[Records from a dataset]
● ● ● ● ●
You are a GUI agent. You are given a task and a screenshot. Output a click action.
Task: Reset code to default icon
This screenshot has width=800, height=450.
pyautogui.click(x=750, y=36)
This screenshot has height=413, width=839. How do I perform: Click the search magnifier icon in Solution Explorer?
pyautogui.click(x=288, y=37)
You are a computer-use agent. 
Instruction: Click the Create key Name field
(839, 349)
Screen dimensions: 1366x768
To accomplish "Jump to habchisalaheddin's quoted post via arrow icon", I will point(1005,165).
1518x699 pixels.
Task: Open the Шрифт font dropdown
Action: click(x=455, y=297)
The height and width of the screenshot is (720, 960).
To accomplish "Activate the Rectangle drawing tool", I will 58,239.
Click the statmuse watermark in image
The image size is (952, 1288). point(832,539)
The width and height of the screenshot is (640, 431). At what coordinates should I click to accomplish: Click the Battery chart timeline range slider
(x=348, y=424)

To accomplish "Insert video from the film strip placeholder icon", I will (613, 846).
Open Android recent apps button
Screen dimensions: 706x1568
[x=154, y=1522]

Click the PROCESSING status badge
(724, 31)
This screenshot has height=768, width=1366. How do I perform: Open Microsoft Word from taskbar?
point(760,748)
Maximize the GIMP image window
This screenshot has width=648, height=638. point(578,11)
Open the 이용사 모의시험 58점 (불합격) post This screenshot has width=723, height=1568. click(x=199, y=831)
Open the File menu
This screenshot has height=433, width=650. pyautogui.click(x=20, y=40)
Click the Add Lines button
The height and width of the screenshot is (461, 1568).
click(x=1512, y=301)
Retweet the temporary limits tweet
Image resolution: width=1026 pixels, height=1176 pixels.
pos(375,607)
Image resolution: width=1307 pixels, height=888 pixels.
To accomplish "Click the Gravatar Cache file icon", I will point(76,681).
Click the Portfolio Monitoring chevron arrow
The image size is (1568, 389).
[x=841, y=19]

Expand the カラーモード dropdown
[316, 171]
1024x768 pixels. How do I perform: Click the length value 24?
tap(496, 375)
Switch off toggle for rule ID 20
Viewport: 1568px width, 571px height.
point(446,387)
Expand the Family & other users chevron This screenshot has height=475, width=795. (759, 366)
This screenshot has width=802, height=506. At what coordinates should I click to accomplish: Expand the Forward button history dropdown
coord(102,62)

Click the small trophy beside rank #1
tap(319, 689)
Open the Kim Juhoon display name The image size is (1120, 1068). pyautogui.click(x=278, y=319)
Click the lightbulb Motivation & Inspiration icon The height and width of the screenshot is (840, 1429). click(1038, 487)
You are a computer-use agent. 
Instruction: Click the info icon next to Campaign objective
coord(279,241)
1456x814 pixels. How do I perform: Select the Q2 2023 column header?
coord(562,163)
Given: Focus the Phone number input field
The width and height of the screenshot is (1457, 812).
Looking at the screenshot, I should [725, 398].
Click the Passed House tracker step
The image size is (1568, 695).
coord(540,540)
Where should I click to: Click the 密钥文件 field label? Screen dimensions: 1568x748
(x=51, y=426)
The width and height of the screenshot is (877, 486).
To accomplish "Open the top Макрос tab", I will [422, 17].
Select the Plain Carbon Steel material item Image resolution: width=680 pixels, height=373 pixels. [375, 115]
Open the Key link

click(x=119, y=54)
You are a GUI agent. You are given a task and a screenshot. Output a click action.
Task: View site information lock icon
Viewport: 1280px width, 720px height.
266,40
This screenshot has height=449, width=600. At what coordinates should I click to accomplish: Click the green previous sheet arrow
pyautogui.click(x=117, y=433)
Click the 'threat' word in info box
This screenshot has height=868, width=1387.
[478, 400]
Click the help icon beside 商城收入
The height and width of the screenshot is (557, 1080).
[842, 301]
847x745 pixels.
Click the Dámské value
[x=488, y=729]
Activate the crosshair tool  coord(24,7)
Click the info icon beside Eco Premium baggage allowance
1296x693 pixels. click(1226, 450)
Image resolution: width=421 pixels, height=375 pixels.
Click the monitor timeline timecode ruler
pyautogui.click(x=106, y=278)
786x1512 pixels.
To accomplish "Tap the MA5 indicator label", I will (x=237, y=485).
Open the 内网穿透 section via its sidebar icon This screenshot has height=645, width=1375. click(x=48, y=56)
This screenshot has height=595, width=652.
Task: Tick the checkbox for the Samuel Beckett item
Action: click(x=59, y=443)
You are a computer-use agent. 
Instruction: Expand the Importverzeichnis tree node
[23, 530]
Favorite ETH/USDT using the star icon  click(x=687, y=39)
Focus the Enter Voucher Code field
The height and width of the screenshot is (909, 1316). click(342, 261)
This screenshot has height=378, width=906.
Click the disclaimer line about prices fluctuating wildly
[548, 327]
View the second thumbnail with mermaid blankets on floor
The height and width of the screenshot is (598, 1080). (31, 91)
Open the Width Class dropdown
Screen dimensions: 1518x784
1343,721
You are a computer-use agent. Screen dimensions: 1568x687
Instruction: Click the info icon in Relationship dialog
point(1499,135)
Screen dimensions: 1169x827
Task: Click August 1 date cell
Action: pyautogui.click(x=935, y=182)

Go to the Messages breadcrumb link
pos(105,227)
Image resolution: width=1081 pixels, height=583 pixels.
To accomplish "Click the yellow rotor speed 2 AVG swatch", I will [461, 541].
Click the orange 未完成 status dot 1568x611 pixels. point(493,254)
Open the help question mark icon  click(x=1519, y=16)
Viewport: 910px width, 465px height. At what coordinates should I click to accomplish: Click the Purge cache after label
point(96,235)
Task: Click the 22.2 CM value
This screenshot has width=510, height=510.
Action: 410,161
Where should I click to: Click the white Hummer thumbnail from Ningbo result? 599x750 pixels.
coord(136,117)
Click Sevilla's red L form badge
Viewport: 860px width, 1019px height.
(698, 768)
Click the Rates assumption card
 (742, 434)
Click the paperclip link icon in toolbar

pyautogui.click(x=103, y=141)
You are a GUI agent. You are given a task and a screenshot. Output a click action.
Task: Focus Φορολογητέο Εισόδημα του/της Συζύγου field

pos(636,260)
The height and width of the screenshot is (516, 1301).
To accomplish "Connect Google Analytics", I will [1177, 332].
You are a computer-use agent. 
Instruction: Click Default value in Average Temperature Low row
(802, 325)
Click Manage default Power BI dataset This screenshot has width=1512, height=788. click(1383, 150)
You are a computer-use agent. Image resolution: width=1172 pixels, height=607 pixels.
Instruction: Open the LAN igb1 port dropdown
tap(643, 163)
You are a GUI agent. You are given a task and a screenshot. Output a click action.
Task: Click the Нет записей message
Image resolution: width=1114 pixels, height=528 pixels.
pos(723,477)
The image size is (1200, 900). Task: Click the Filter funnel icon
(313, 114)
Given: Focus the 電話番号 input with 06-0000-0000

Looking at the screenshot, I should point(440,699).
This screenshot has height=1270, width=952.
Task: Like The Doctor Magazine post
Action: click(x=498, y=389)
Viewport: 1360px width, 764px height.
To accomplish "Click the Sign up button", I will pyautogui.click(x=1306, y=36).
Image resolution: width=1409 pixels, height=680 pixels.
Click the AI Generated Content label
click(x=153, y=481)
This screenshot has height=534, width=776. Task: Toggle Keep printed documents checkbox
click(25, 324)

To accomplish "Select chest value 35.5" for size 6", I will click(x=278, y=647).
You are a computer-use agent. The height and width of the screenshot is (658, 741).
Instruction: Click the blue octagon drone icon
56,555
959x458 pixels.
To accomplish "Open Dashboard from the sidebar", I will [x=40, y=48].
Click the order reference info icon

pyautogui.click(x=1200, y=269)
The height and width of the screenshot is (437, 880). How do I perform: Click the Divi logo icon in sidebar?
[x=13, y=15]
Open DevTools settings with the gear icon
● ● ● ● ●
Which lines in the data above contain "Activate"? Show each one.

To accomplish "Activate the Rectangle drawing tool", I will 58,239.
Activate the crosshair tool  coord(24,7)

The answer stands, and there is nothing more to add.